■ ЧТО НУЖНО СДЕЛАТЬ: Подхватите текст об основании православного женского монастыря в Вильне и допишите его продолжение после последнего предложения.

■ ТЕКСТ ДЛЯ ЧТЕНИЯ:
Когда М. Н. Муравьев упразднил в 1864 году несколько римско-католических монастырей в Вильне, у высокопреосвященного Иосифа зародилась мысль обратить один из этих монастырей на устройство в нем женской православной первоклассной обители,327 и личный для неё состав заимствовать из женских Московских монастырей, «дабы обитель сия была новым звеном, соединяющим нашу страну с сердцем России». Эту мысль митрополита принял к сердцу М. Н. Муравьев. Он уступил для предположенной женской обители сначала Францисканский, а потом в 1865 году – гораздо более удобный монастырь визиток,328 и принял на себя ходатайство об учреждении и устройстве православной женской обители в Вильне пред надлежащими учреждениями и лицами. Сообщение М. Н. Муравьева Московскому митрополиту Филарету о предположении открыть в Вильне женский монастырь и его просьба прислать в открываемый монастырь способных монахинь из Московских монастырей поставили последнего «между желанием споспешествовать полезному для православия предприятию и между не малыми недоумениями», как писал митрополит Филарет митрополиту Иосифу 12 октября 1864 года. «В какой степени может открыться удобство монастырскому обществу существовать и действовать полезно и прочно, в виду неблагоприятствующего иноверии? Не легко и найти, и признать готовность на такое очень мало известное положение». Тем не менее митрополит Филарет прислал в Вильну двух способных монахинь Алексеевского монастыря – Флавиану и Антонию, которые и занялись устройством новой обители, с благословения митрополита Иосифа. «Новооткрытая, с Высочайшего соизволения, обитель была наделена домами, землями и другими угодьями в таком количестве, чтобы не только сама обитель безбедно существовала, но, чтобы в учрежденном при ней приюте она могла с полным удобством и пользою воспитывать сирот православного духовенства и дочерей недостаточных русских чиновников, служащих в западной России». Игуменьею назначена была, рекомендованная митрополитом Филаретом, казначея Московского женского Алексеевского монастыря Флавиана, а казначеей – инокиня того же монастыря Антония.329 22 июля была совершена Александром, епископом Ковенским, закладка теплой церкви при новооткрытом монастыре, а 18 декабря совершено освящение той же церкви.

■ Сохранённые строки:
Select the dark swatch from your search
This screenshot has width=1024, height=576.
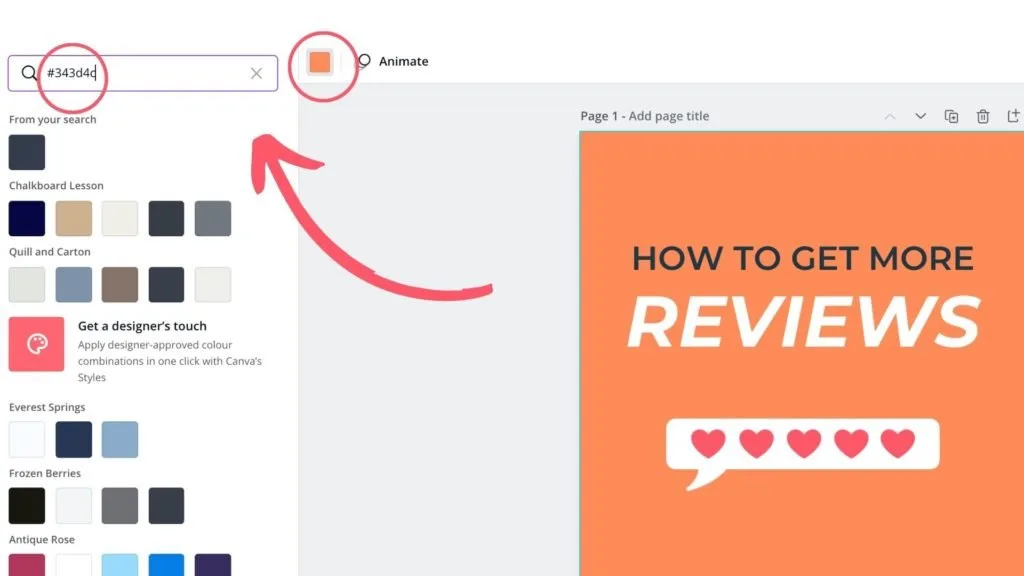[x=26, y=151]
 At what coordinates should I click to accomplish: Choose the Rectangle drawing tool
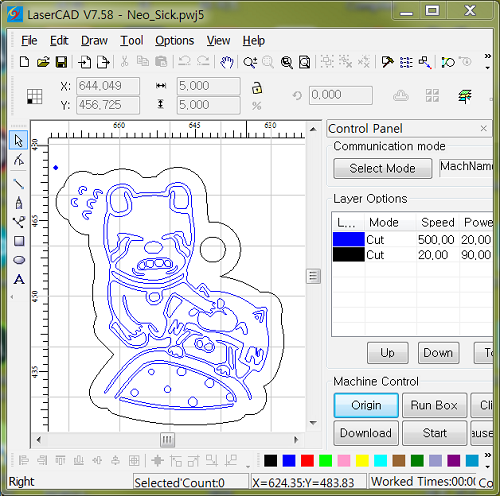pos(19,241)
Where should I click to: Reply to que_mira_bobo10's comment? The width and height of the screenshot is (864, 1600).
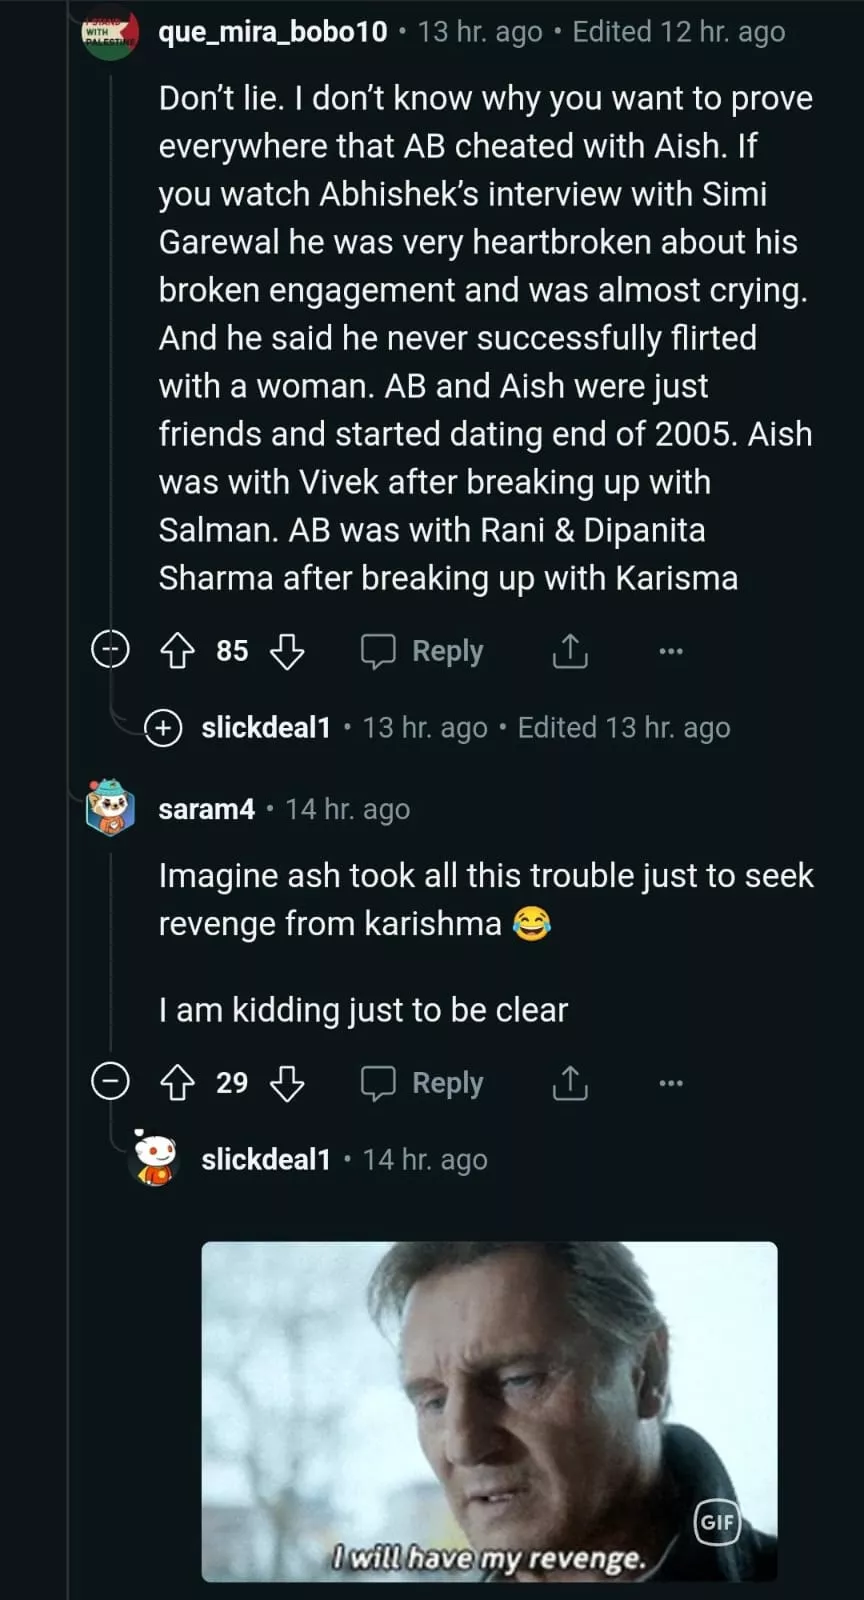(423, 651)
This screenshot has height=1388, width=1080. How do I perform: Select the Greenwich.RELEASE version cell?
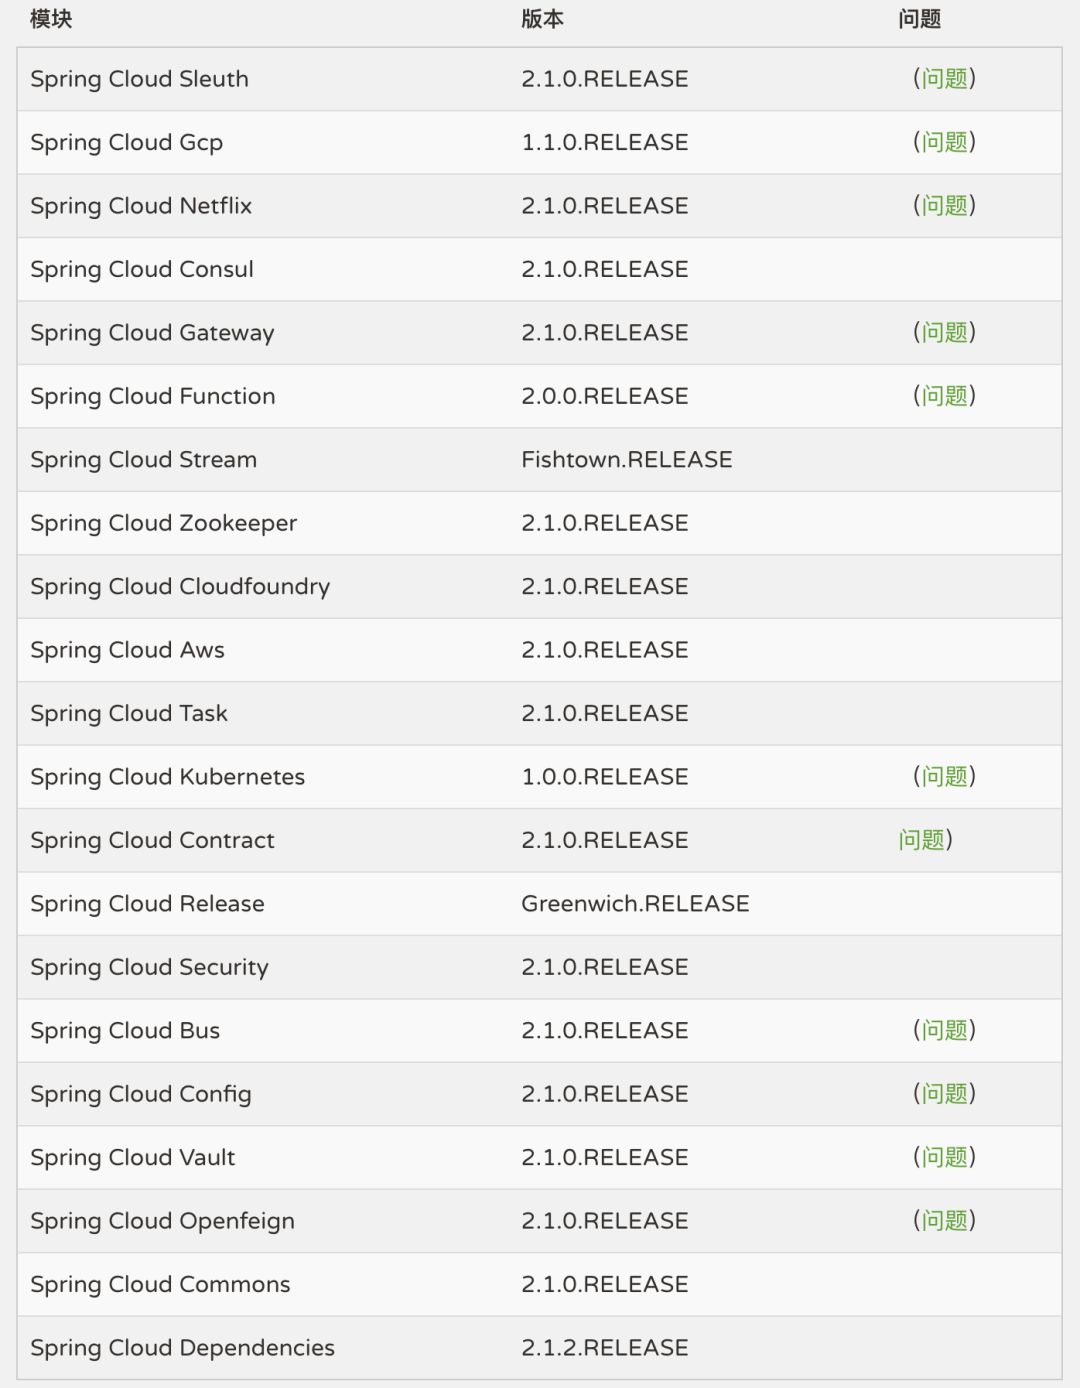click(x=635, y=904)

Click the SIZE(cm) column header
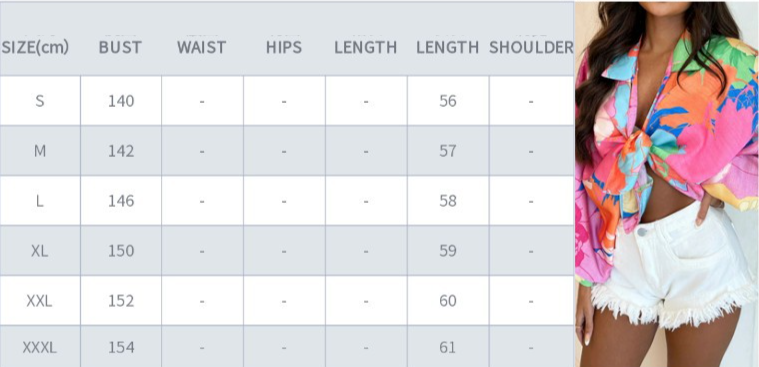click(35, 47)
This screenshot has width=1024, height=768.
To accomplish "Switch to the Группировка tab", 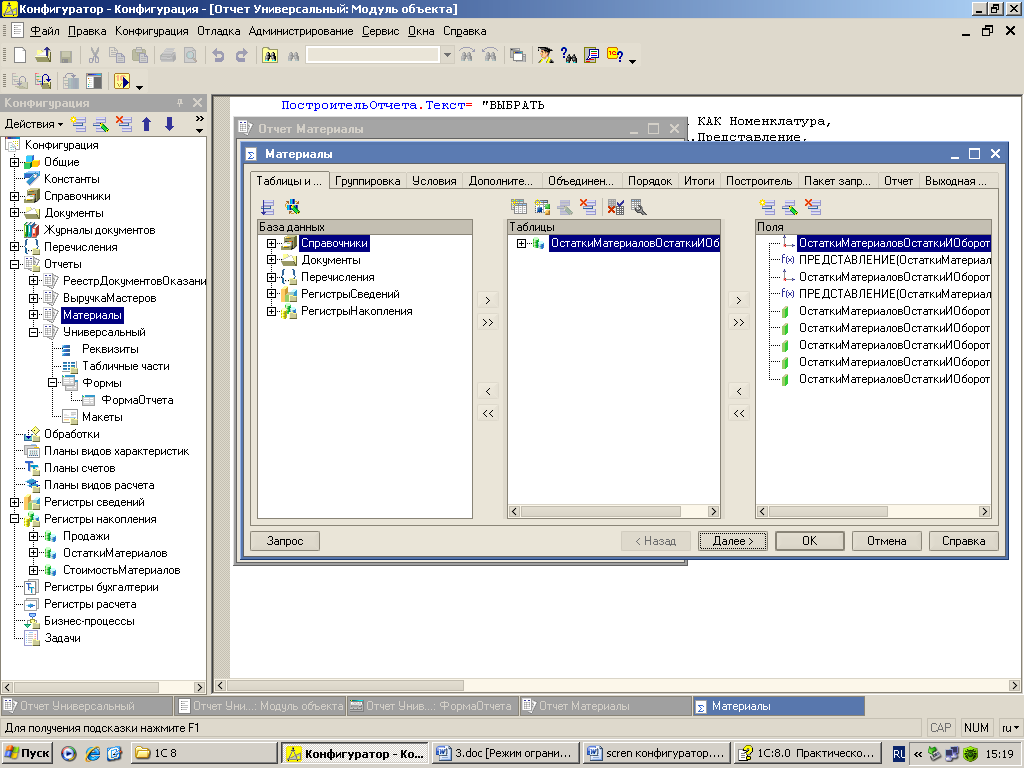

■ ПИСЬМЕННЫЙ ОТВЕТ:
4 августа высокопреосвященный Иосиф утвердил устав Виленского Свято-Духовского братства собственноручною подписью на нем: «утверждаю, и да благословит Господь начинания братства». 6 августа, после архиерейского богослужения в храме Свято-Духова монастыря, совершилось торжественное открытие братства во дворце генерал-губернатора, в присутствии К. П. Кауфмана, произнесшего при этом речь. Наиболее были поражены присутствовавшие, когда ректор православной Литовской семинарии развернул перед их глазами старинную трехсотлетнюю хартию и прочитал громогласно грамоту на пергаменте, данную некогда святейшим патриархом Иеремиею Виленскому Свято-Троицкому братству, продолжателем которого считается Свято-Духовское братство. Митрополит Иосиф был избран, по единогласному желанию всех членов, почетным председателем братства и пожертвовал на его нужды 300 рублей.

29 августа преосвященный Александр, епископ Ковенский, освятил каменную часовню, построенную на православном кладбище над могилами падших во время мятежа воинов, а 30 августа он же освятил новую часовню, построенную на Георгиевской площади, в воспоминание подвигов наших воинов и для поминовения в ней падших на поле брани при подавлении мятежа и крамолы. 13 сентября преосвященный Александр освятил здания Литовской духовной семинарии после их капитальной переделки и перестройки. Торжество это почтил своим присутствием новый начальник края К. П. Кауфман, отпустивший незадолго перед тем 1.350 рублей, в ведение семинарского правления, на устройство газового освещения во всех помещениях Литовской семинарии.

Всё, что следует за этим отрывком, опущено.